Pourtant, le mimétisme s’arrête là, à ces habillages car, au-delà, un constat s’impose et c’est l’autre grand intérêt de la présentation de V. Lévy que de le faire apparaître par contraste : en fait, les banques n’ont pas de stratégie crosscanale ! Elles se demandent si leurs agences ne sont pas condamnées à se vider avec l’essor des canaux digitaux. Une problématique à laquelle la grande distribution devrait elle-aussi être exposée mais qu’elle ignore superbement ! Mon principal objectif est d’augmenter le trafic dans les magasins, déclare le Directeur internet de But international ! Qui plaide en ce sens pour qu’on ôte le « e » de « e-commerce ». Qui parle ainsi dans les banques ?

En ligne et dans les magasins, le catalogue produits doit être unifié, souligne V. Lévy. Dans la plupart des banques, les tarifs des opérations à distance et au guichet ne sont pas alignés.
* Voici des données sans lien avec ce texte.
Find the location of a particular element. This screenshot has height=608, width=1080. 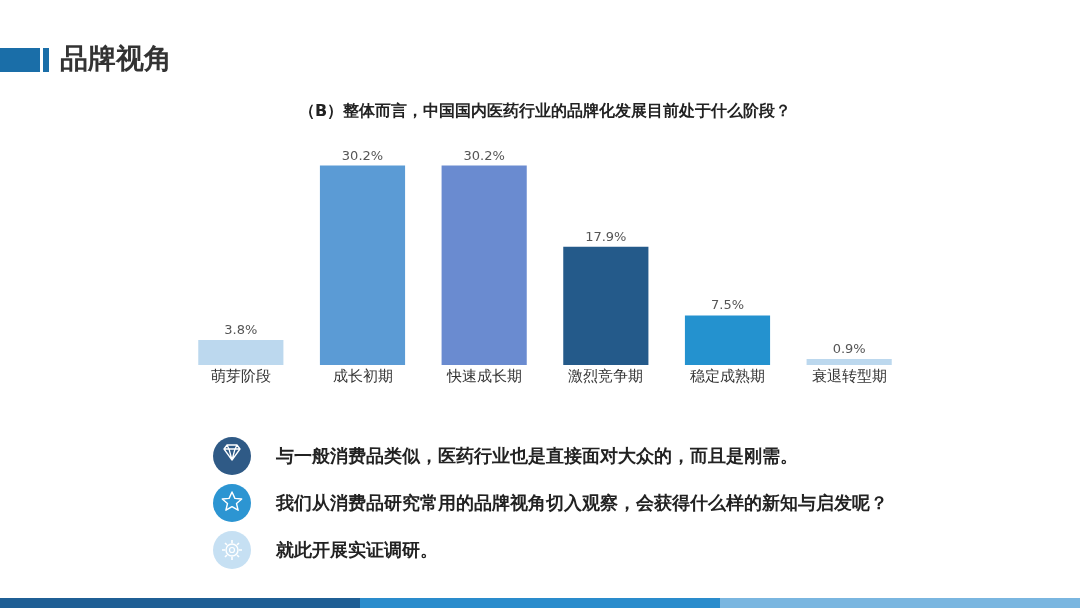

data-label: 0.9% is located at coordinates (849, 349).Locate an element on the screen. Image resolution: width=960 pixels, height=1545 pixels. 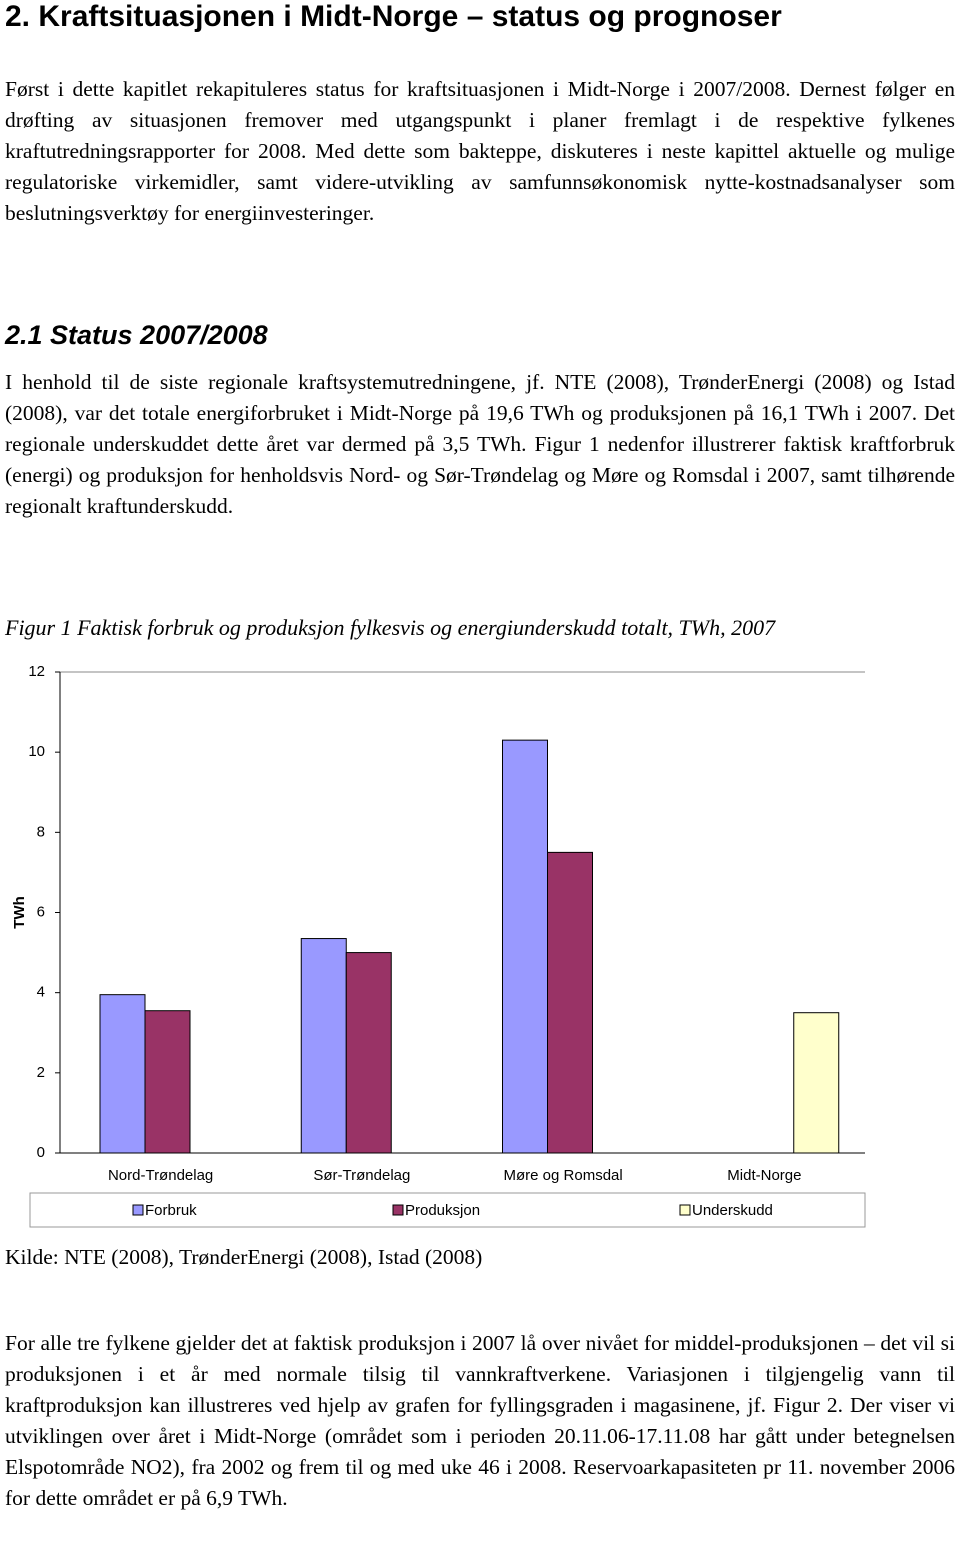
y-tick-label: 2 is located at coordinates (41, 1072).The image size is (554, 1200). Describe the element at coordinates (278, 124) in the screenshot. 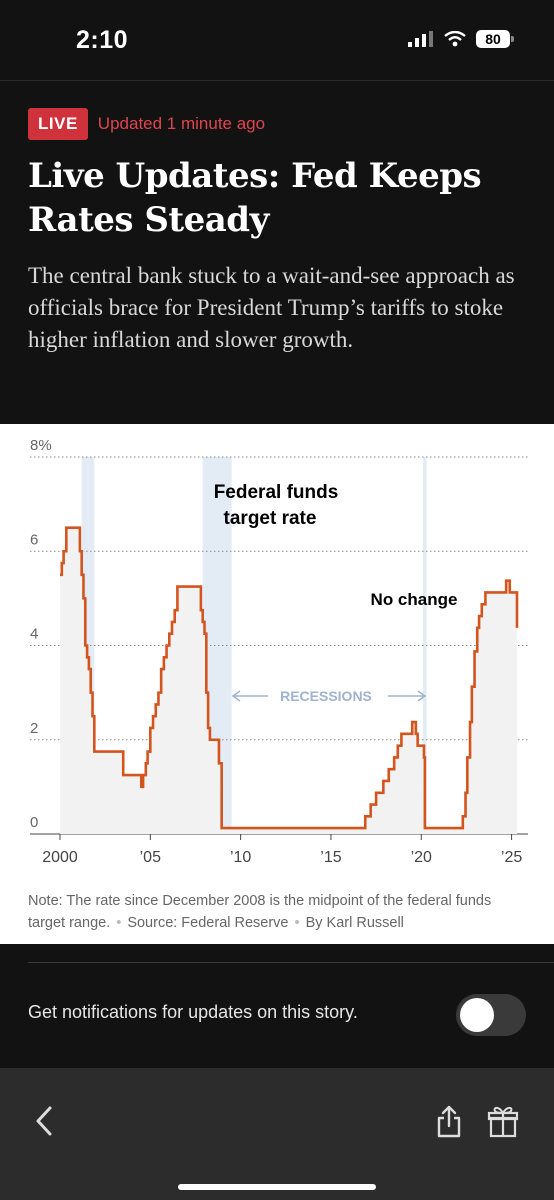

I see `live-row: LIVE Updated 1 minute ago` at that location.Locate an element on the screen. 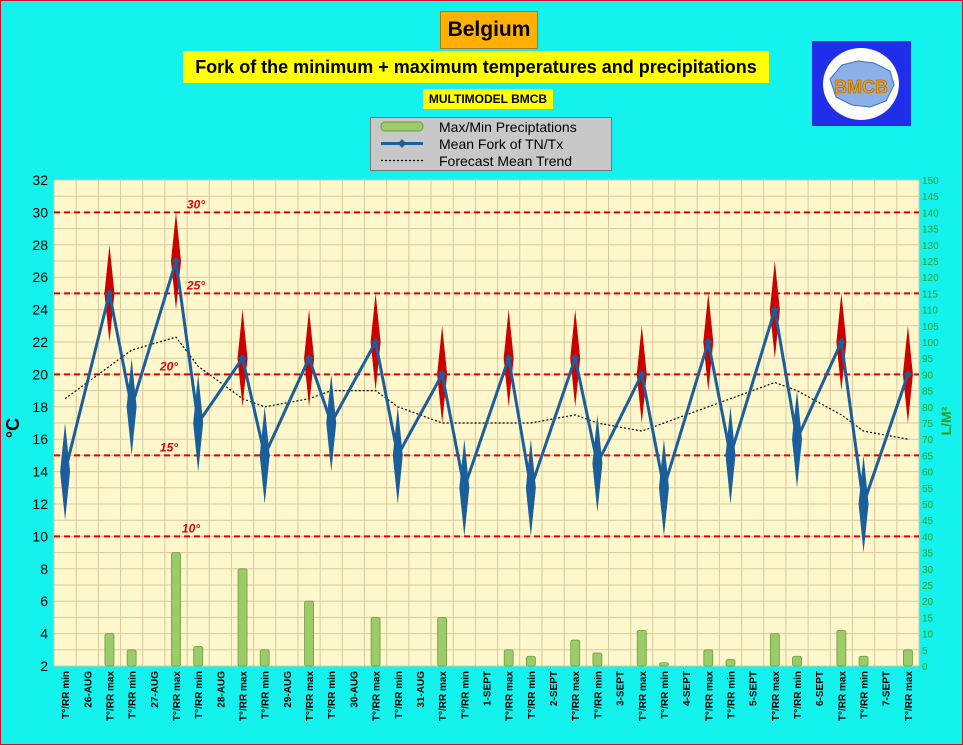 Image resolution: width=963 pixels, height=745 pixels. y2-tick-label: 85 is located at coordinates (928, 392).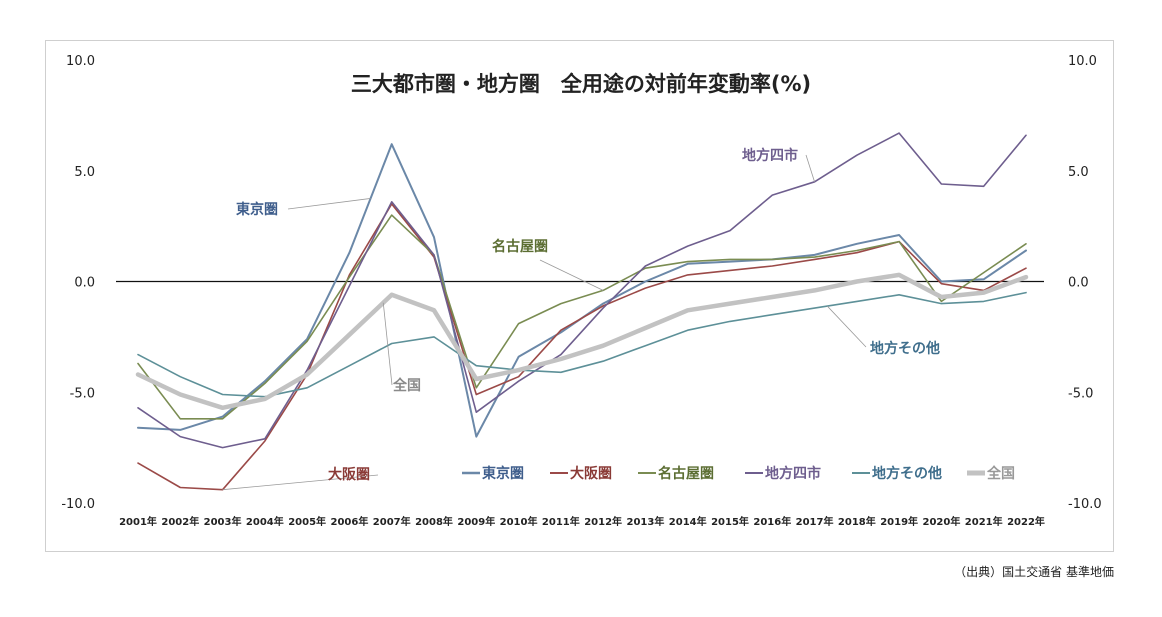 This screenshot has width=1162, height=617. What do you see at coordinates (793, 474) in the screenshot?
I see `legend-label: 地方四市` at bounding box center [793, 474].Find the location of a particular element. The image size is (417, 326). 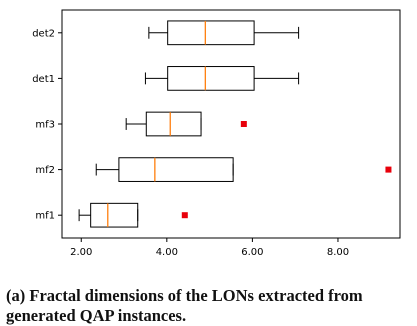

box-det1 is located at coordinates (222, 78). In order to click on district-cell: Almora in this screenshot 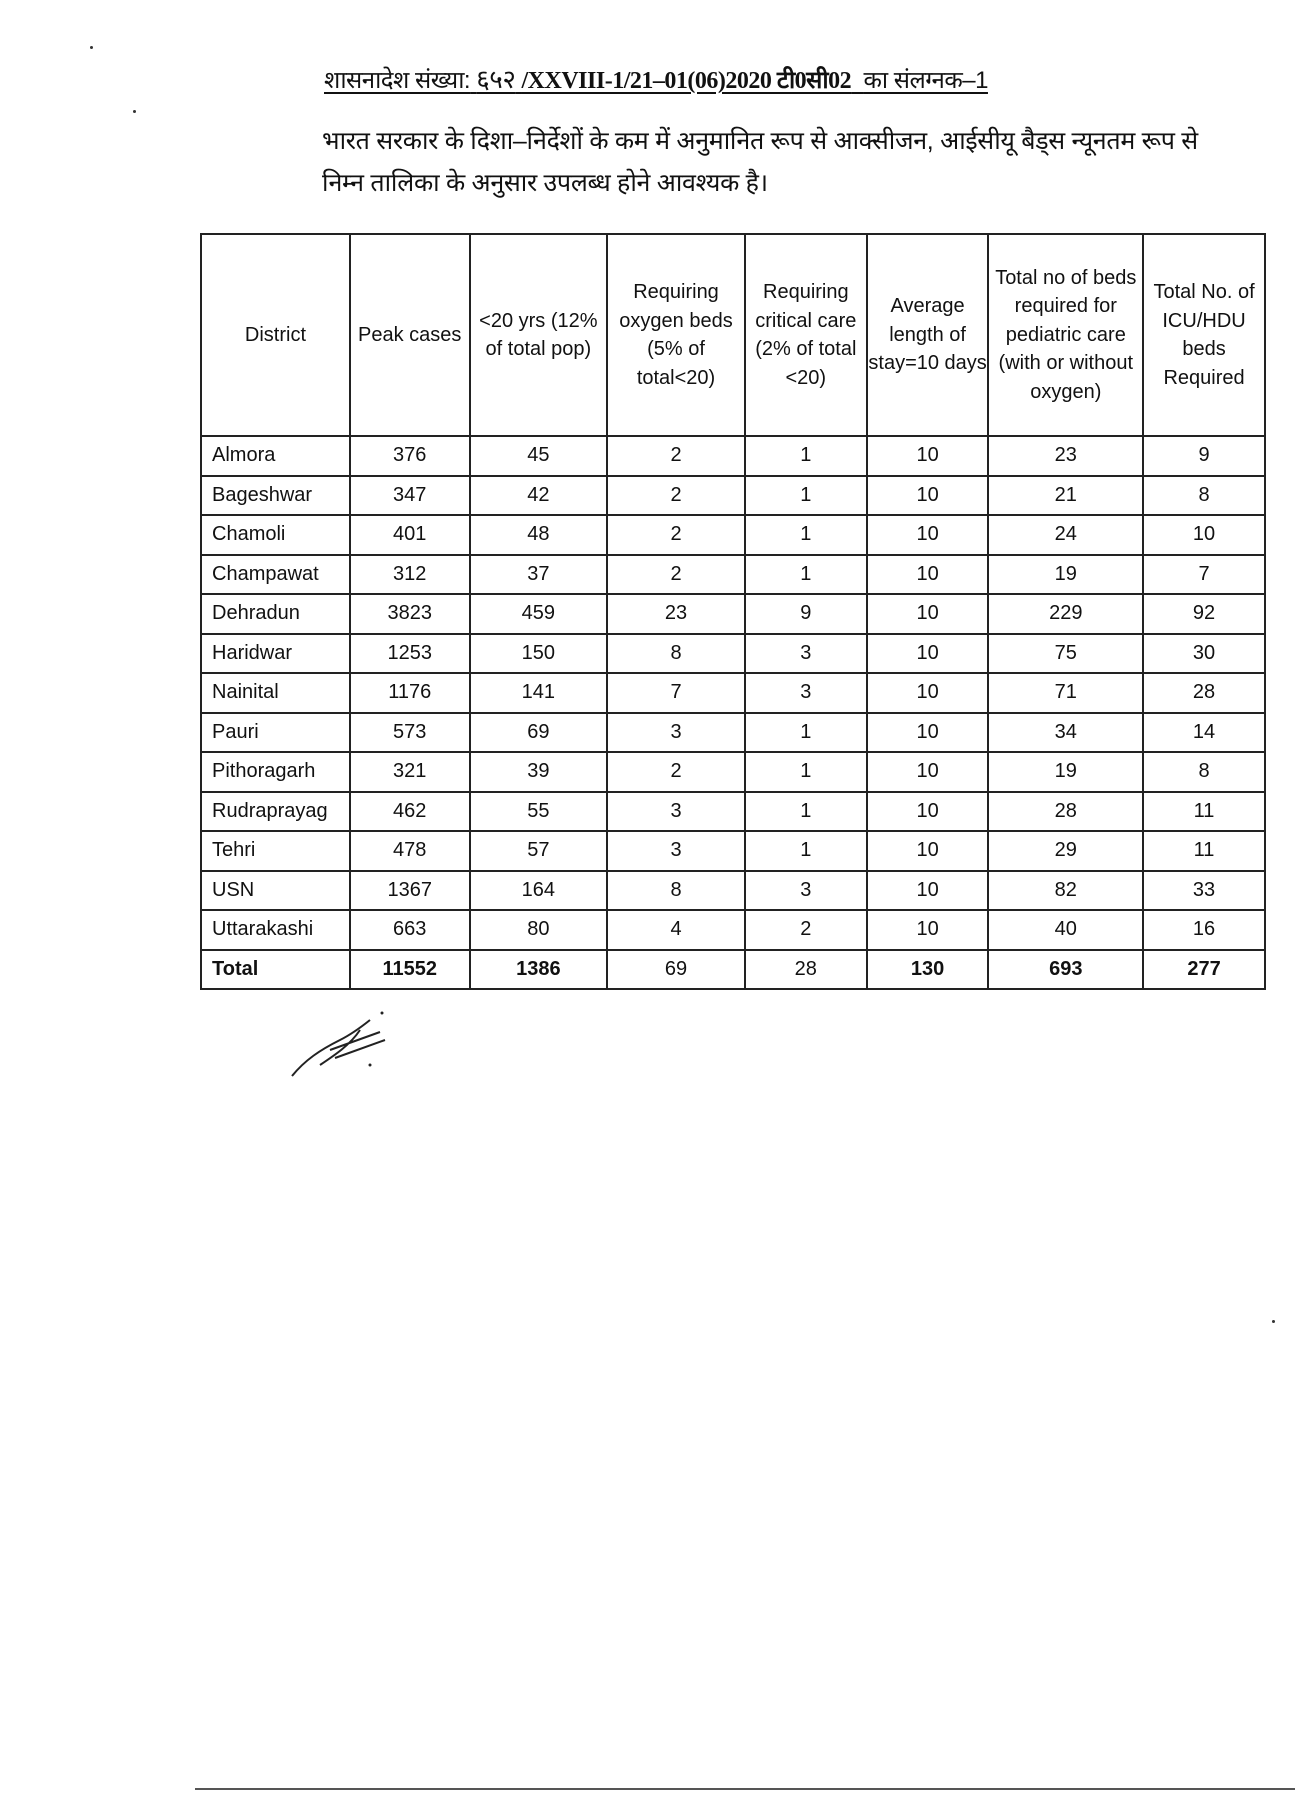, I will do `click(276, 456)`.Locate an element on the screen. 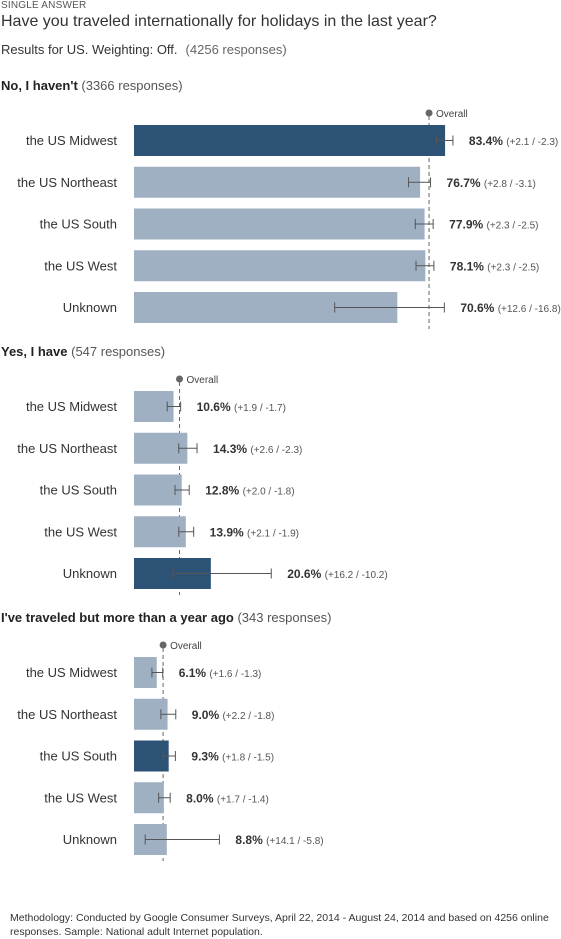  value-percent: 14.3% is located at coordinates (232, 449).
Le site doit être une extension virtuelle du magasin, continue le Directeur internet de But international. A travers des pages thématiques, notamment, il s’agit d’y exposer particulièrement les articles qui se vendent peu ou mal en magasin, par manque de place notamment. Sites bancaires et banques à distance se concentrent elles sur les mêmes produits et services que vendent prioritairement les agences, plutôt que d’inviter à explorer des catalogues de produits fournis, que les chargés de clientèle n’ont souvent guère l’occasion de dérouler. Chez But, tout internaute, dès qu’il passe commande, est affecté à un magasin – les clients internautes préfèrent d’ailleurs à 65% emporter leurs commandes en magasin, exactement comme les clients des banques ne veulent pas perdre la relation d’agence.

Le site But augmente le chiffre d’affaires de plus de 10% dans certains magasins. Les banques à distance, elles, ne s’inscrivent pas du tout dans cette logique. Elles créent plutôt des agences virtuelles pour satisfaire le besoin de suivi personnalisé de leurs clients ; quand elles ne se coupent pas totalement du réseau, à l’instar des banques en ligne.

Au total, une enseigne comme But vise aujourd’hui à passer du crosscanal à « l’omnicanal » : le commerce ciblé, l’offre adaptée et personnalisée. Les banques, elles, restent paralysées dans une problématique multicanale, avec des agences en perte de vitesse et des dispositifs digitaux qui ne sont pas susceptibles de les remplacer.